> [Provided information]
==*==

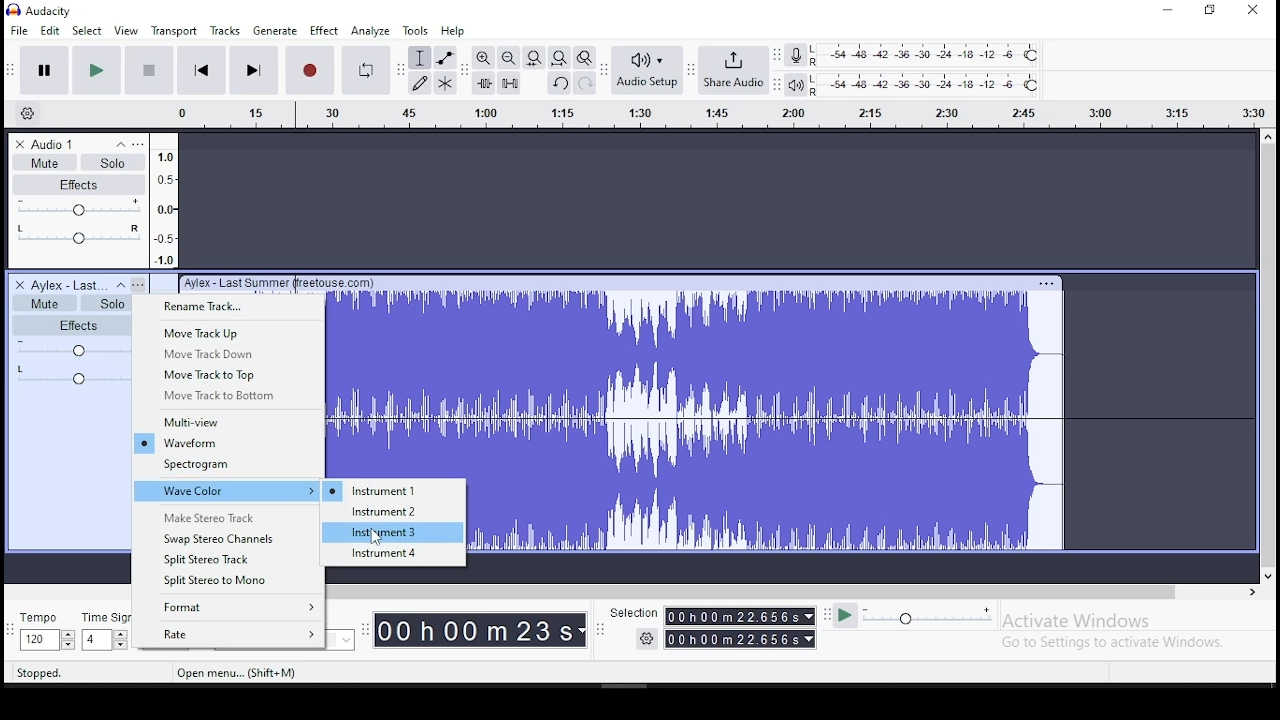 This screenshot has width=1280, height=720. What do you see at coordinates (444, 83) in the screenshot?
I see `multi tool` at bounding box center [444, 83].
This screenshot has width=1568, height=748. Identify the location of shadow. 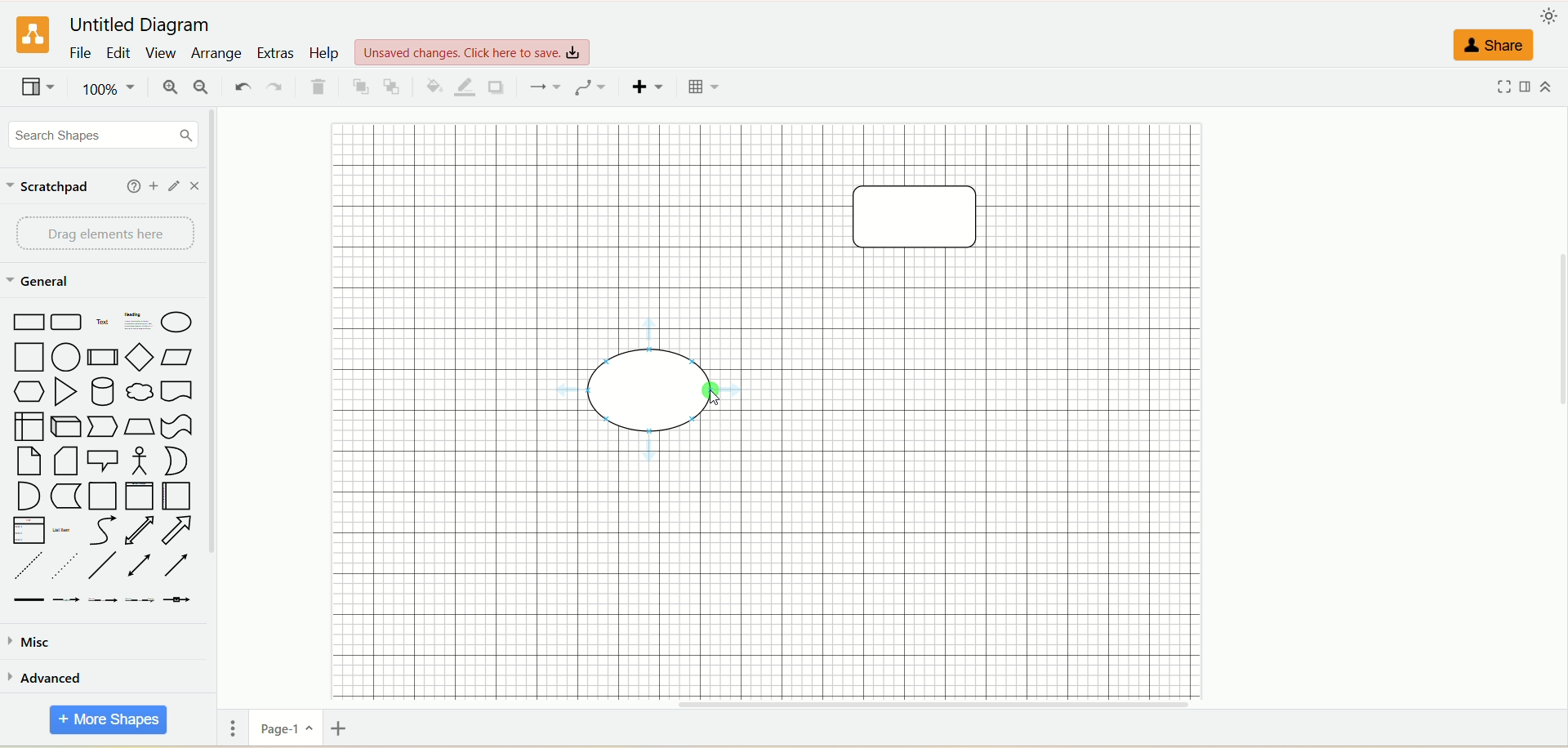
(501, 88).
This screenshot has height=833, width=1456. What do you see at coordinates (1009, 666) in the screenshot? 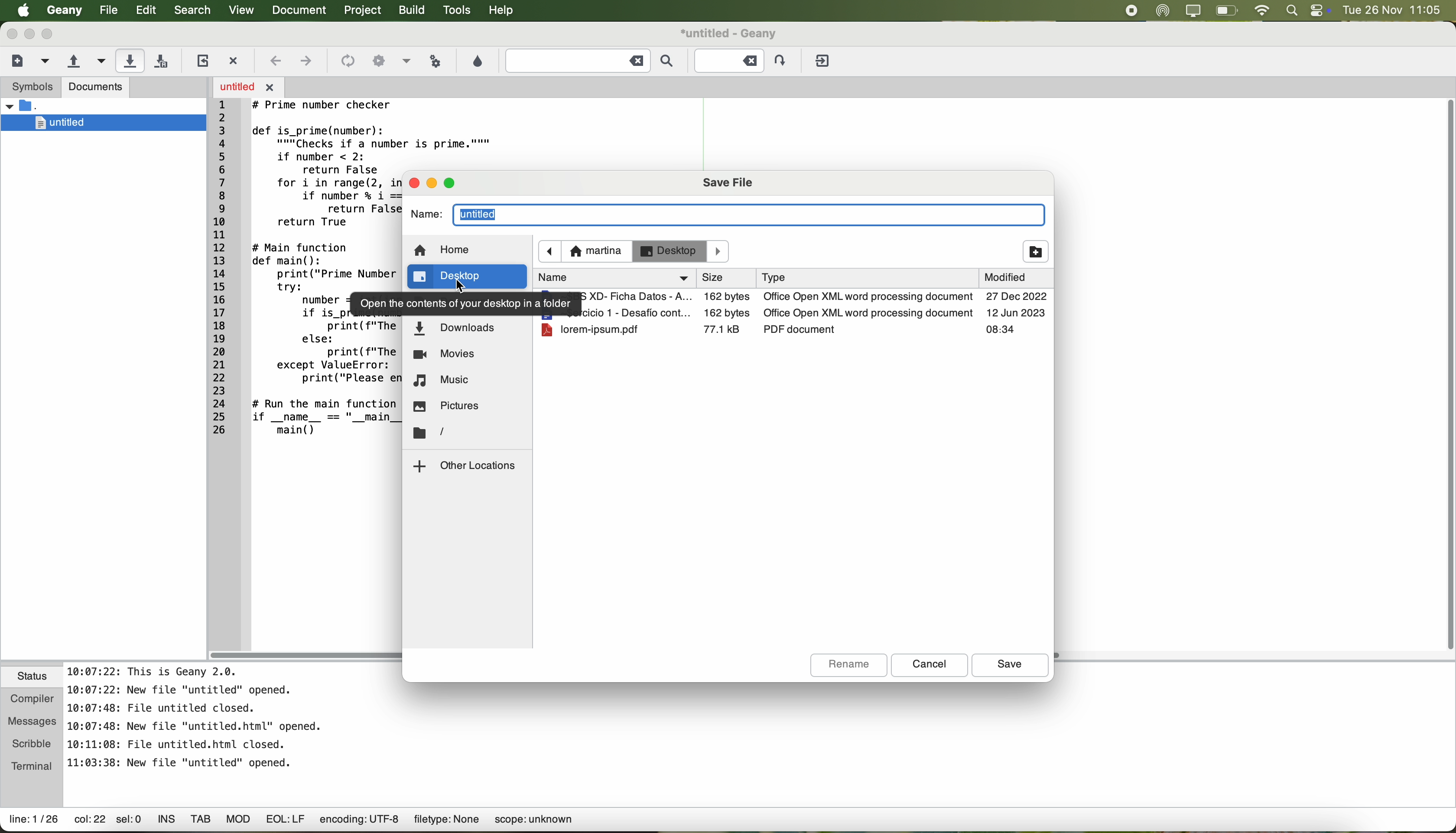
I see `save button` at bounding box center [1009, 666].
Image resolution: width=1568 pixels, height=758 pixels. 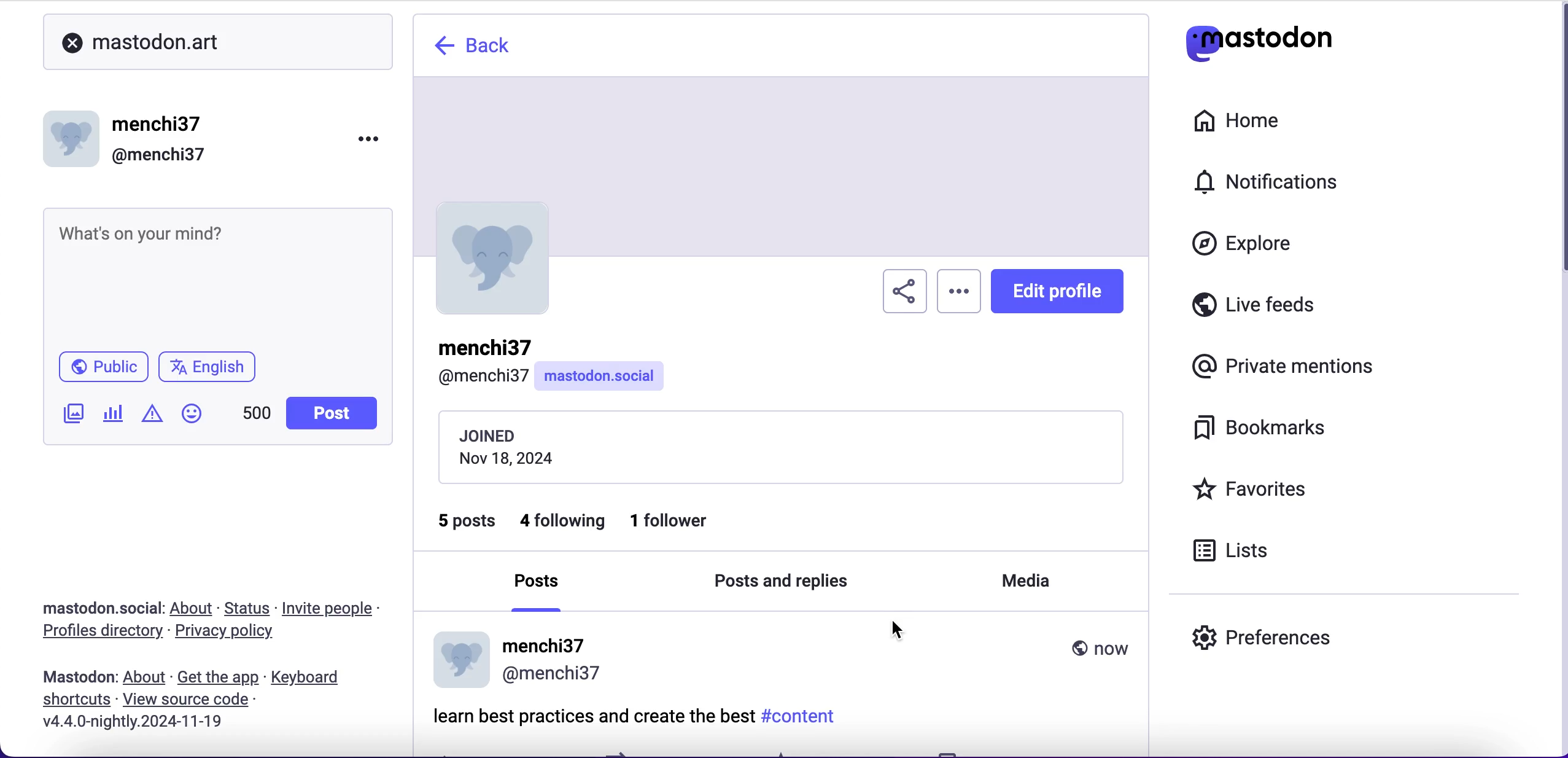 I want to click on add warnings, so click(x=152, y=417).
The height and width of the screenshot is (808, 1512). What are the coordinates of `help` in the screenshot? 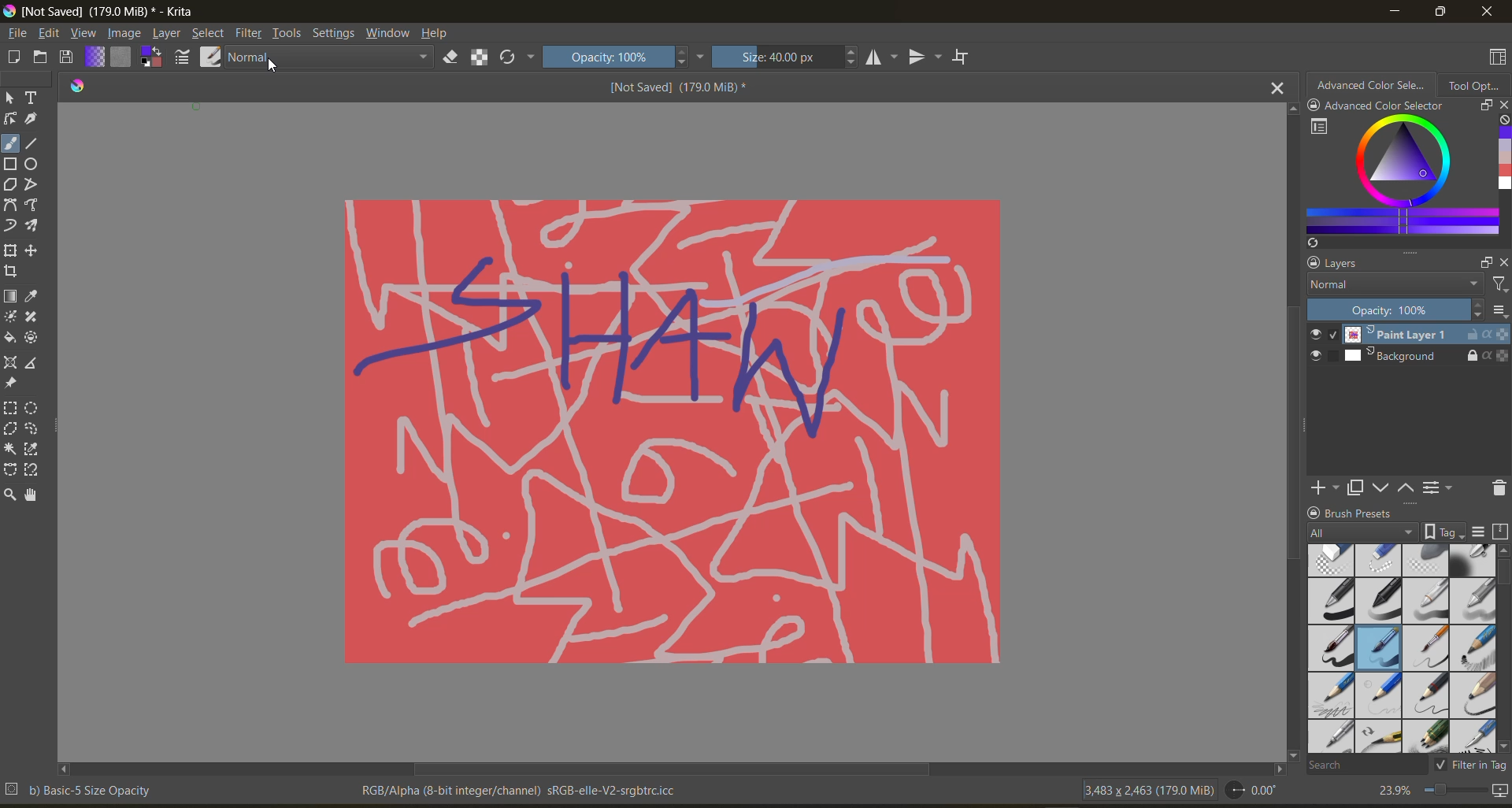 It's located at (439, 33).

==*==

> [Exercise prompt] Repeat the data word for word, starting with the line containing "This screenshot has width=1568, height=748." and ending with the line containing "center [1009, 666].", and leave out the pictures.

> [Completed exercise]
This screenshot has width=1568, height=748. Identify the location of shadow. 
(501, 88).
This screenshot has height=833, width=1456. What do you see at coordinates (1009, 666) in the screenshot? 
I see `save button` at bounding box center [1009, 666].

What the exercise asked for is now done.